A significant negative correlation was identified between both overall lower limb and femur length and isometric quadriceps strength deficit between the surgical and non-surgical limbs at an average of 5.8 months postoperatively, among knees that underwent ligament reconstructions. This may suggest that patients with longer limbs are either quicker to recover quadriceps strength symmetry or are able to retain a greater percentage of their pre-operative strength following ligament reconstruction. Additionally, femur length was significantly negatively correlated with strength deficit, while tibia length was not. While this is the first known study to consider the association of limb and bone length on strength deficit following ligament reconstruction surgery, this correlation may help inform expectations for rehabilitation timeframes.

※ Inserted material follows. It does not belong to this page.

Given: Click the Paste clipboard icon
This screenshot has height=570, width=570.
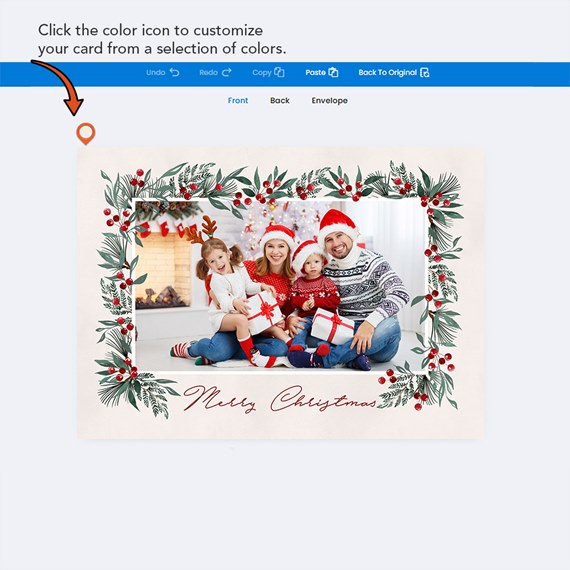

Traditionally, quadriceps strength is normalized to account for patient body weight,32–34 as was performed in the current study. However, because peak torque was shown to be significantly correlated to femur length in non-surgical limbs, it may be reasonable to add additional normalization protocols to account for an individual’s long bone length when considering isometric quadriceps strength. This suggestion was not supported by the analysis from Qazi et al.25 who found that although tibia and femur length were significantly correlated with leg extension strength, height alone is the preferred anthropometric measure for adjusting muscle mass and strength. However, it should be noted that the measurement techniques in Qazi et al.25 used the greater trochanter as the superior margin of the femur measurement, which fails to account for the full length of the quadriceps muscles. The literature would benefit from further analysis considering a universal method of normalization of isometric strength data based upon femur and/or extremity length and could look to the present study as a pilot for future reference. This further normalization could improve knee surgeons’ and therapists’ understanding of both post-surgical rehabilitation and also the effectiveness of strength training protocols, particularly when formal biomechanical testing is not available.

This study was not without limitations. First, the current authors acknowledge that full-length weightbearing radiographs may not be routinely available for all patients seen in a physical therapy clinic, and as such, the tibia and femur measurement techniques may be difficult to reproduce manually. Second, the relatively low sample size from a single surgeon’s practice may limit the external validity of the testing results including strength metrics which may be related to surgical recovery and other confounding variables (e.g. pain, swelling, arthrogenic muscle inhibition). Additionally, despite the fact that this sample size was determined to achieve sufficient power (ß=81%) on post hoc analysis, the current authors unable to perform a power analysis a priori. Third, the variability in the postsurgical follow-up period may contribute to differences in surgical limb strength. However, this study attempted to control for confounding variables as all patients were recruited from the same surgeon’s clinical practice, and all quadriceps strength data was collected by the same clinicians using the same instruments.

Conclusion

Femur length was significantly correlated with the isometric quadriceps peak torque for non-surgical limbs. Additionally, femur length and limb length were found to be negatively correlated with quadriceps strength deficit among ligament reconstruction patients. A combination of morphological features and objective performance metrics should be considered when developing individualized rehabilitation and strength programs


Conflicts of Interest Statement

The authors report no conflicts of interest.